## WHAT YOU WILL DO
1 – In the market news text, turn the paragraph beginning "In Asia, in contrast" into a short list that keeps its main facts.
2 – According to the market news text, which ride-hailing app was compelled to delist from American exchanges?
3 – Carry the market news text forward from its final sentence.
[Start of TEXT PASSAGE]
Thinner trading volumes heading into the Christmas holidays could exacerbate market swings, leaving strategists reluctant to read much into day-to-day gyrations during the period.
 
Markets continue to be shadowed by escalating mobility curbs to fight omicron and a diminishing stimulus tailwind.
 
Sentiment got a boost after U.S. President Joe Biden said he still has a chance to strike a deal with Senator Joe Manchin to get his roughly US$2 trillion economic plan, Build Back Better, through Congress.
 
In Asia, in contrast, markets rose slightly Wednesday with Tokyo's Nikkei 225 (+0.11%), Hong Kong's Hang Seng (+0.52%), Sydney’s ASX 200 (+0.06%) and Seoul's Kospi Index (+0.19%) all up in the morning trading session. 
 
 

1. America's Honeymoon with Chinese Listings Ends

 
  • Washington is demanding greater disclosure from Wall Street-listed Chinese companies just as new rules from Beijing wiped billions of dollars from Chinese education companies and compelled ride-hailing app Didi Global (+2.37%) to delist from American exchanges.
[End of TEXT PASSAGE]
[Start of RECORDED DATA]
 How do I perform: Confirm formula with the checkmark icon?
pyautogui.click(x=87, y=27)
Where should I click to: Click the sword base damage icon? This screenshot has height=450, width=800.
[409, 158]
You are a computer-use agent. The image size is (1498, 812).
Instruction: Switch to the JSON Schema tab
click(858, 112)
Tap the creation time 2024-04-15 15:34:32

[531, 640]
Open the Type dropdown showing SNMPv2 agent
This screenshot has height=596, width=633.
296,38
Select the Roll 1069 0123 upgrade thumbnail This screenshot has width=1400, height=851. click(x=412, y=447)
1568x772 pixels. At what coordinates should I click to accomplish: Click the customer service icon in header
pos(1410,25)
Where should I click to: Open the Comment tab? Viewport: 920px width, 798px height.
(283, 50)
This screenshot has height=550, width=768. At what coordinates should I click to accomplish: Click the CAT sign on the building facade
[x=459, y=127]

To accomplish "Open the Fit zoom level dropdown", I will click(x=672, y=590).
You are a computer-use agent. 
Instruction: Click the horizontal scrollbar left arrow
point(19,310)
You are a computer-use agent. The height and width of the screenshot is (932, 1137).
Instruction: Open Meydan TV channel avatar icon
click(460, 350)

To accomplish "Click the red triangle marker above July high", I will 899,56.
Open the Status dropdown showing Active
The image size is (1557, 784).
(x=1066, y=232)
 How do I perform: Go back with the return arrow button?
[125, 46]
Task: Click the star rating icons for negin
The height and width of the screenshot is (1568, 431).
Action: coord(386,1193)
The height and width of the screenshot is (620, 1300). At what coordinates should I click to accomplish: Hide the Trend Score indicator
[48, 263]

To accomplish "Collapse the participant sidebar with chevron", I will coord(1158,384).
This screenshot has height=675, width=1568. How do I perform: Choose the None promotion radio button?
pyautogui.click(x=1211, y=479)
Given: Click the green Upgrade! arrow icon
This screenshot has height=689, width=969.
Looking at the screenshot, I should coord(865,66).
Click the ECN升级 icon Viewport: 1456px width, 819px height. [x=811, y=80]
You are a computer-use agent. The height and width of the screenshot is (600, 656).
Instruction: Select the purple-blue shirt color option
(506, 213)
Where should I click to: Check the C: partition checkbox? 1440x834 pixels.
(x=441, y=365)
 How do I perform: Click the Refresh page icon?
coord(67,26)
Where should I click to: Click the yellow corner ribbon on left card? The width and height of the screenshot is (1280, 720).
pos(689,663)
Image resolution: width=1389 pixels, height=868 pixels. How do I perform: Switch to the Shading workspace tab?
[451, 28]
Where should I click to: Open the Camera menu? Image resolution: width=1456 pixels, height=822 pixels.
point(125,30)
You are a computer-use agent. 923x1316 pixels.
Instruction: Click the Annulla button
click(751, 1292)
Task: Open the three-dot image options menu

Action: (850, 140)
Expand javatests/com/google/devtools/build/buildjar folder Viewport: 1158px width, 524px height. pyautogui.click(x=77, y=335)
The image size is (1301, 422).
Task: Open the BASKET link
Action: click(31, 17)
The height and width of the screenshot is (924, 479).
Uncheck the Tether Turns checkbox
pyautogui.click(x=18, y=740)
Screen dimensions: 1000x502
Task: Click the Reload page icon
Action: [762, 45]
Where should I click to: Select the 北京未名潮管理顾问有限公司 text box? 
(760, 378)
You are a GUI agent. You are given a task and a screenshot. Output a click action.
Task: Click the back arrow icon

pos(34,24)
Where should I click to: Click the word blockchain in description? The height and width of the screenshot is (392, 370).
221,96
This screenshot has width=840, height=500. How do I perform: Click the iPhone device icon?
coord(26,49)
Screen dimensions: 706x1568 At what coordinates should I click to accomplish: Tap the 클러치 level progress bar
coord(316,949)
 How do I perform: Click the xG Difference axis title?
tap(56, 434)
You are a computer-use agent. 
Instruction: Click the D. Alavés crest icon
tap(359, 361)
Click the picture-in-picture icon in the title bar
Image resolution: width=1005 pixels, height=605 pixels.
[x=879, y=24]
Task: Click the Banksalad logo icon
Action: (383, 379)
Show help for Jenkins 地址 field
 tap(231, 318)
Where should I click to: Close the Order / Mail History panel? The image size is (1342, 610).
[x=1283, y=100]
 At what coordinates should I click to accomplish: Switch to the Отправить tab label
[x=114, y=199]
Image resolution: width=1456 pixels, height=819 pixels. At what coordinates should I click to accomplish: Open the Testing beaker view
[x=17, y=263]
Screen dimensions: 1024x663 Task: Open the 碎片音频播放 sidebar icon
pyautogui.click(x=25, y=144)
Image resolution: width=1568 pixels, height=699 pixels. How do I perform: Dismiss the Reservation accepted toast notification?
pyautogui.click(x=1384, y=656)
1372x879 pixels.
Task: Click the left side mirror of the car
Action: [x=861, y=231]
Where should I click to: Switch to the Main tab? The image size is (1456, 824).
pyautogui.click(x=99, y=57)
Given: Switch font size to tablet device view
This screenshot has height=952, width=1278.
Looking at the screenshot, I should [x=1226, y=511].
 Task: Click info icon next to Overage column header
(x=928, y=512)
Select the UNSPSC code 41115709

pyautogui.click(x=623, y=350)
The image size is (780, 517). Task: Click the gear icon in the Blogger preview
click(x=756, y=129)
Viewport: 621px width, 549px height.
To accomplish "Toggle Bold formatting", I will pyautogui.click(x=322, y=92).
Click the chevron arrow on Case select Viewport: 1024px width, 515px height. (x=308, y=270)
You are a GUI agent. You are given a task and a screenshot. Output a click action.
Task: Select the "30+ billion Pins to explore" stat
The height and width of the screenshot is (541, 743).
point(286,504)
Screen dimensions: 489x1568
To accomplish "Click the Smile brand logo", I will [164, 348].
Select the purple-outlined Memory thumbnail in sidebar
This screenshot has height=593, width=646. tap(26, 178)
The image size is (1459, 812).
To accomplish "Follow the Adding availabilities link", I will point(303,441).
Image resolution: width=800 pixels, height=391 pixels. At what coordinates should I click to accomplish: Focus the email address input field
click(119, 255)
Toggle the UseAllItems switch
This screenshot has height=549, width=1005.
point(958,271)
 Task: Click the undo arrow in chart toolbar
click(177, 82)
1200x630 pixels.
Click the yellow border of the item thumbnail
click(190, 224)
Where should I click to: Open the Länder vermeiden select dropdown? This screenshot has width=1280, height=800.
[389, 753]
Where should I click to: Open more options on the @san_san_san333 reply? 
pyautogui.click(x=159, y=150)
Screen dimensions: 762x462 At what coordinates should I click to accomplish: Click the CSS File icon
[End of RECORDED DATA]
## SOLVED TASKS
1 –
Asian markets rose slightly in Wednesday morning trading:
- Tokyo's Nikkei 225: +0.11%
- Hong Kong's Hang Seng: +0.52%
- Sydney's ASX 200: +0.06%
- Seoul's Kospi Index: +0.19%

2 – Didi Global.

3 –
  • For most investors though, the possibility that their shares on Wall Street will be recognized in Hong Kon should provide some comfort that it’s not the end of the road, but for Chinese firms for whom New York was an aspirational forum to list their shares, that dream may now be over.
     
Between Beijing preventing its companies from listing offshore to Washington demanding more disclosures from already listed Chinese firms, Wall Street’s love affair with the Middle Kingdom’s most promising corporations may be coming to an unceremonious end.
 
For years, Wall Street bankers would brave the intercontinental flights (albeit ensconced in the luxury of the business class cabin) to meet with Chinese executives, consuming copious amounts of Moutai (a fiery clear spirit brewed from sorghum with a 53% alcohol content) all in a bid to win the rights to underwrite some of China’s biggest companies.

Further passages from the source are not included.